*Work instruction*:
What you return should be every line of the material, unchanged.

*Source material*:

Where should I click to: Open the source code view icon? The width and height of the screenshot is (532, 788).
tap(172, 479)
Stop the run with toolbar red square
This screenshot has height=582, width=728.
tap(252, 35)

*Reply*:
Where should I click to: Open the source code view icon? The width and height of the screenshot is (532, 788).
tap(172, 479)
Stop the run with toolbar red square
This screenshot has height=582, width=728.
tap(252, 35)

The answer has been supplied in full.